By Jenny Lang, Delightful Oak
Writing as yourself is ten times harder than writing anonymously, I don’t recommend it, ha! No really, when I began writing, I had a lot of pain to work through, I had a lot of questions. It was nice to have the freedom of anonymity, but you and I both know how God works. He gently asks us for more, and He waits patiently to see how we respond. It’s easy to be brave when no one knows who you are, but writing as yourself requires courage. Your children,your friends, your family will all be able to read what you’ve written. You know words are powerful and can hurt people or they can build people up and free them. Words are weighty things and I have a lot of issues to work through. I don’t want to dump my bad into other people’s lives, but I love working through my thoughts and my relationship with God in my writings. It’s a delicate balance and I haven’t quite figured it out yet.
If you ask me why I switched I might say because my oldest daughter suddenly learned how to read over my shoulder.
or maybe I didn’t like having to hide a huge part of my life from my friends and family.
I still think about switching back to anonymity all the time, it’s easier, much more freedom, no accountability.
But God is working on my heart, and He’s telling me “do not fear” and people I know keep asking me when I’m going to write a book and I respond “What? I’m not a writer.”

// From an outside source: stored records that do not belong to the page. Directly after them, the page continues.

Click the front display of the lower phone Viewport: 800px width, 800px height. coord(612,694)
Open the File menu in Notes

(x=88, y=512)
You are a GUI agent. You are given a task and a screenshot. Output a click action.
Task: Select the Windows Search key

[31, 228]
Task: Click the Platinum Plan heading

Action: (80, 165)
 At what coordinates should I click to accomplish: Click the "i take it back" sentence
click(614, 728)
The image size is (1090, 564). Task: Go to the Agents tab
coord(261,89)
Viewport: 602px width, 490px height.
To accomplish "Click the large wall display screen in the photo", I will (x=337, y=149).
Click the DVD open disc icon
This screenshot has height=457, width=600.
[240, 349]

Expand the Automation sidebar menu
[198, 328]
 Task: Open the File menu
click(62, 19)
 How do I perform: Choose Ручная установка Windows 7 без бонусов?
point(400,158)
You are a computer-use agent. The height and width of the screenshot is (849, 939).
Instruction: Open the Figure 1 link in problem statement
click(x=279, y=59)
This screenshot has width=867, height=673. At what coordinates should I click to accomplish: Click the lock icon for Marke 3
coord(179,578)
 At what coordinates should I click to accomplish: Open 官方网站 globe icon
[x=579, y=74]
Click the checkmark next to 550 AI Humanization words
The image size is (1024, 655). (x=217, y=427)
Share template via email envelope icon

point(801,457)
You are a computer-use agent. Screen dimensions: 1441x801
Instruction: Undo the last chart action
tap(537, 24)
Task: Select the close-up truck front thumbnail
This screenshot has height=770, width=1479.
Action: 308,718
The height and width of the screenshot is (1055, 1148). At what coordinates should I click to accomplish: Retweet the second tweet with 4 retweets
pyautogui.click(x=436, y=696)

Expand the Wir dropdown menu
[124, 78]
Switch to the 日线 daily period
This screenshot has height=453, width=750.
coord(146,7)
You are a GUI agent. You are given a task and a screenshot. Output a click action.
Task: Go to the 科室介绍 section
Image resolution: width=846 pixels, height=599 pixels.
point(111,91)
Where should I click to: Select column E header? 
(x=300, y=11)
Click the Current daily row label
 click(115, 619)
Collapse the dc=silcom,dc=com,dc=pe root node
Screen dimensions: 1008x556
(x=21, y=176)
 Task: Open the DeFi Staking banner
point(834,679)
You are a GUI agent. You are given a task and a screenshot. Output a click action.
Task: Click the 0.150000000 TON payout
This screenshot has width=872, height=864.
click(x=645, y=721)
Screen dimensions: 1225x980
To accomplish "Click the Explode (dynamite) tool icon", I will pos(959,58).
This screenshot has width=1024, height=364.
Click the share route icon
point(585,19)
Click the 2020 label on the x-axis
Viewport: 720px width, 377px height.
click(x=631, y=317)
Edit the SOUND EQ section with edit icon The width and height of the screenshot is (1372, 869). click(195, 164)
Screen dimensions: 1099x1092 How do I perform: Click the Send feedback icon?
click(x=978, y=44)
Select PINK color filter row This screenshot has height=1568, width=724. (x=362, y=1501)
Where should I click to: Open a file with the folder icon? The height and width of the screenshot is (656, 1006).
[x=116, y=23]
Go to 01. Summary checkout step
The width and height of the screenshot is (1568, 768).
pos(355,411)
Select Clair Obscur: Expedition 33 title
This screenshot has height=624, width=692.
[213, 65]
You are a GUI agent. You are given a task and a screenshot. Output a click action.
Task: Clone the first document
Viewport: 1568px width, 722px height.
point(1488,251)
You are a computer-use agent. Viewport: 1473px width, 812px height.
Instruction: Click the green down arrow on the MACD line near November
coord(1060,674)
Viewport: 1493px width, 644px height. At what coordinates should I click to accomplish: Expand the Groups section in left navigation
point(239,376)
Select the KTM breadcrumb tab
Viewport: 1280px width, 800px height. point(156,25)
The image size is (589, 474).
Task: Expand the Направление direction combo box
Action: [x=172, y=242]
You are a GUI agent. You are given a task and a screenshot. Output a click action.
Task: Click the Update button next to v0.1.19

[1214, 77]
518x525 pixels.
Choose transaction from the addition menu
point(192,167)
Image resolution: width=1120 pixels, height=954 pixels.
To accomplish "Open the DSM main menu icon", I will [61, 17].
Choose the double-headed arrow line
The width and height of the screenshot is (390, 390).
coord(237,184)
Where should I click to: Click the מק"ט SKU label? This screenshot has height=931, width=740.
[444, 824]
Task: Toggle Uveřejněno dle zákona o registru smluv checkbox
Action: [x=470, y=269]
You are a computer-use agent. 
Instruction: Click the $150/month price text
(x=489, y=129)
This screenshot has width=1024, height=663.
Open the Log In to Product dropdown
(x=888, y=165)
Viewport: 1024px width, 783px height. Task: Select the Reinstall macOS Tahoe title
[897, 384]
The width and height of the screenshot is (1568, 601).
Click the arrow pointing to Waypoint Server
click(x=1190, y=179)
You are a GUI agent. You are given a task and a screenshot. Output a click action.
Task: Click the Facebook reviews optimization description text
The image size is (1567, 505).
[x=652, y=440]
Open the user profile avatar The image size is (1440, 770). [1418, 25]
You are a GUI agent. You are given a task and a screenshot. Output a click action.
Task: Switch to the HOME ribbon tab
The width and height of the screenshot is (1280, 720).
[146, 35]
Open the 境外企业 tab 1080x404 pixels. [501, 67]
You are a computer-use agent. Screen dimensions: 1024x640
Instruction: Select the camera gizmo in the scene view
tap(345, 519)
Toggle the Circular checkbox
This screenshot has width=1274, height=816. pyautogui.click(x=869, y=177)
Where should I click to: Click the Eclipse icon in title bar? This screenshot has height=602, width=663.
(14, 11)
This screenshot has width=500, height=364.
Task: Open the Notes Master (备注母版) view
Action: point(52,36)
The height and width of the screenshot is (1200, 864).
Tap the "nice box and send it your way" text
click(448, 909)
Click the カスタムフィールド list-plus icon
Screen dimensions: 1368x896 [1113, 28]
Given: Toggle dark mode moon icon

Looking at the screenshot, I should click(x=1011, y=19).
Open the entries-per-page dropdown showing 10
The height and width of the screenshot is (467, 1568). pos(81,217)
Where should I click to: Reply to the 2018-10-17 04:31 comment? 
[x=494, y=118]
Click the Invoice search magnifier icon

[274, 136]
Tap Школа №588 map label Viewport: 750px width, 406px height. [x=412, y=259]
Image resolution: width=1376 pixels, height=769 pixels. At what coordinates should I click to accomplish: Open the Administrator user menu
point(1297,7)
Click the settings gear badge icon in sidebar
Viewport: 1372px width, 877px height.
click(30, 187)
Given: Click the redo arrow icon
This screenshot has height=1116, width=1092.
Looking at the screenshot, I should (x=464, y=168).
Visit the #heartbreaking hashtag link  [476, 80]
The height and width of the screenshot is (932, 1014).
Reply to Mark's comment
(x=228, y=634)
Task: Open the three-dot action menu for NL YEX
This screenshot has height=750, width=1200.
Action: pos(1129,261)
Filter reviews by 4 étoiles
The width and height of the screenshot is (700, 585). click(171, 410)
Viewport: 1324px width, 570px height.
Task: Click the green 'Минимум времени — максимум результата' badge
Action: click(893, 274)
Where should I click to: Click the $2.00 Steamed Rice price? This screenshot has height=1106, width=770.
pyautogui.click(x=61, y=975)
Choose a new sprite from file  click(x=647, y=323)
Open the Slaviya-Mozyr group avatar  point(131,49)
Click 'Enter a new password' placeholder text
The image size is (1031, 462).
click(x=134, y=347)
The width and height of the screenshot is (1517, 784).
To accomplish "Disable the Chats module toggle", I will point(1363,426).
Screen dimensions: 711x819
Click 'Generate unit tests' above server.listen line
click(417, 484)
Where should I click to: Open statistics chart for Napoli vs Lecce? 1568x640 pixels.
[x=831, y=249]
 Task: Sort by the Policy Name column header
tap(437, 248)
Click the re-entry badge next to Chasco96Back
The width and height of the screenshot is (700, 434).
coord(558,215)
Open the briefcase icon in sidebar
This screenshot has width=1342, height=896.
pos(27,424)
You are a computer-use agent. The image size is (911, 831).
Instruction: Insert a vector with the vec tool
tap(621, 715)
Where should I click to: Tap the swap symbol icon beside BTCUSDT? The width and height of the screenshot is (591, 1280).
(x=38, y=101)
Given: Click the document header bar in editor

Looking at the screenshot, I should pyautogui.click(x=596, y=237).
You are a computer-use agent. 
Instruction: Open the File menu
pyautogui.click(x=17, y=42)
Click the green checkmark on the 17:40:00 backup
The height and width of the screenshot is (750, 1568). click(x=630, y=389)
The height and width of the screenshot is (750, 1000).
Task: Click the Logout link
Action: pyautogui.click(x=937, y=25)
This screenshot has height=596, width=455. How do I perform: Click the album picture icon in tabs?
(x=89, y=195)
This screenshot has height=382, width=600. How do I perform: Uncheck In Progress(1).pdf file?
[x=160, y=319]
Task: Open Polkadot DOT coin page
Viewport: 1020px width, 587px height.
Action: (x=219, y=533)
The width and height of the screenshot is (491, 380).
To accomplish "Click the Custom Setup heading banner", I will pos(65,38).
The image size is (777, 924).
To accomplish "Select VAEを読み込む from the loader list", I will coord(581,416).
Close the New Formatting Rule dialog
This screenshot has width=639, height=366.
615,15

But then these intense moments happen, when I’m all alone, or when we’ve finished singing praise songs at church where the leader asks “how can you serve God, what is the thing you’re afraid to do?” and the idea of writing a book pops into my head, and I tell God, “I’m not a writer, what are you talking about?”
So I tell my husband that I think God wants me to write a book, but I have no idea what it’s going to be about….and I think “who writes a book without having a topic first?” and I think, “perhaps it’s not my book, perhaps it’s God’s book and he’s just using my fingers to do the typing……then I wake up every morning with an intense desire to write, not sure if I can breathe for the day until I get some words onto paper first. Who is this person?
I don’t have the courage part figured out. I have no idea how to write about all these pressing questions and passions I have without hurting people. But I do notice I’m passionate, I’m passionate about helping women, and I’m passionate about saving marriages, and I’m passionate about following the word of God no matter how embarrassing it may be. Do you know how crazy the world reacts when you just say the word submission?
This writing thing has been an unexpected journey, one I didn’t plan on, but is exciting and fun. It’s a gift, one that I’m so thankful to be able to participate in. Sometimes you need to close your eyes, pick up a pen and jump afraid. Jump off the cliff that’s right in front you of you and trust God to do the rest.
So what’s the next scary step God is nudging you to do?